__PROBLEM REQUIREMENTS__:
Make an exact copy of all the records that follow, apart from the pictures.
** Opening DATASET CONTENT block **
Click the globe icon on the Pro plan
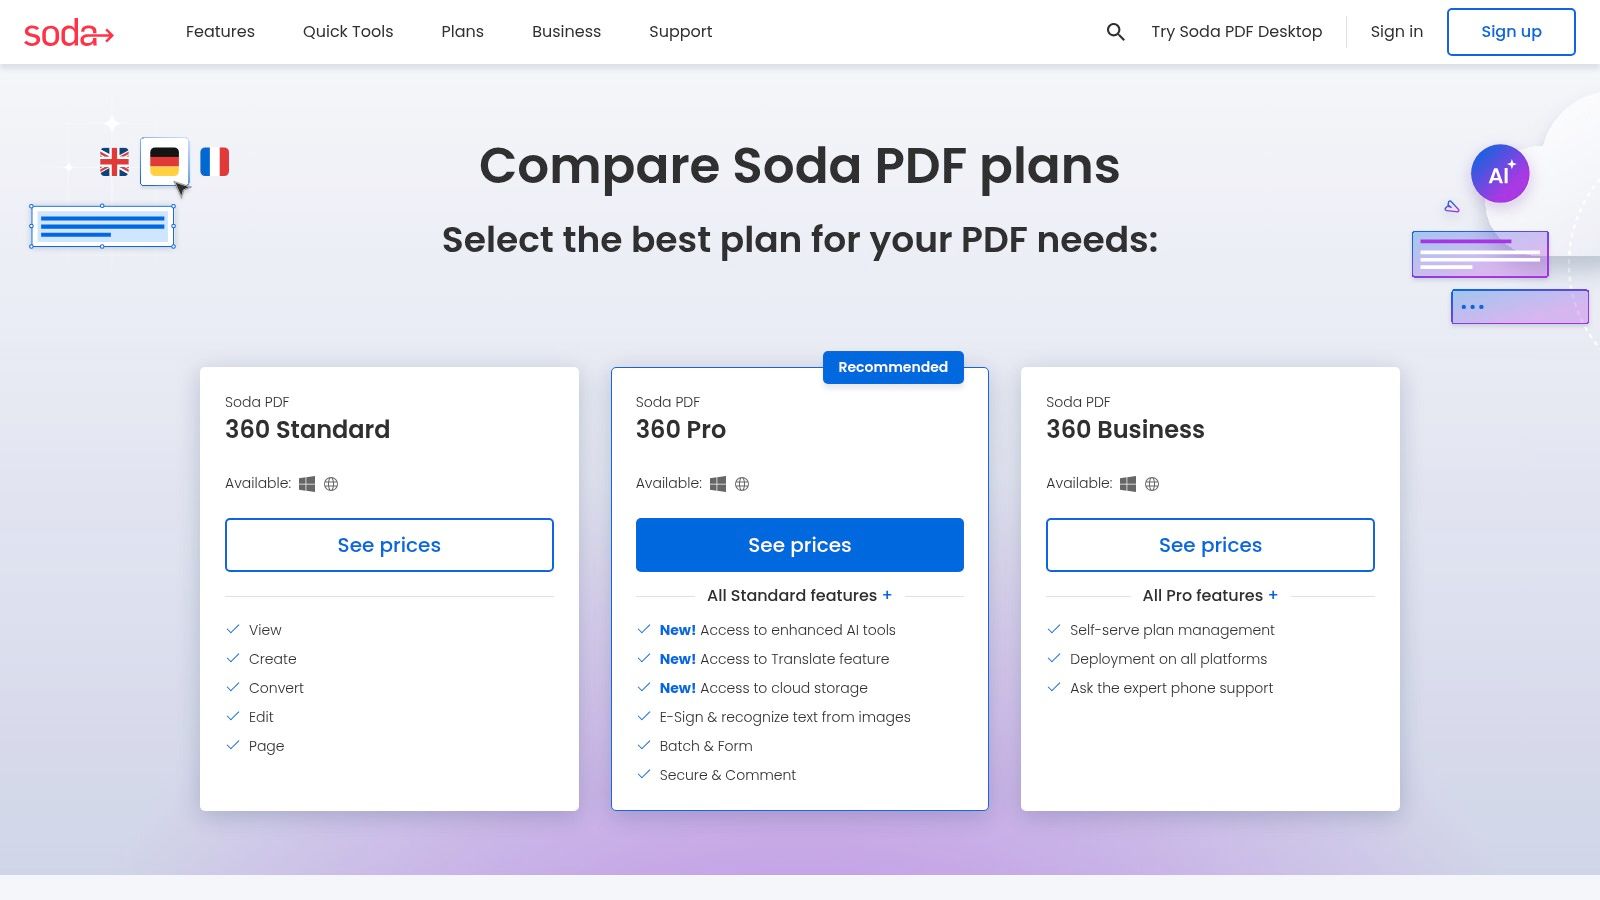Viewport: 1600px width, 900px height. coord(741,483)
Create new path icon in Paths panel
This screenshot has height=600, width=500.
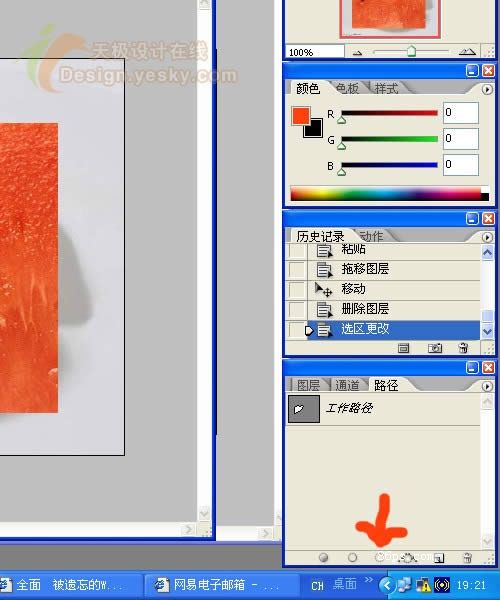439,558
** Closing DATASET CONTENT block **
__EXERCISE SOLUTION__:
Click the globe icon on the Pro plan
Viewport: 1600px width, 900px height. coord(741,483)
Create new path icon in Paths panel
This screenshot has height=600, width=500.
439,558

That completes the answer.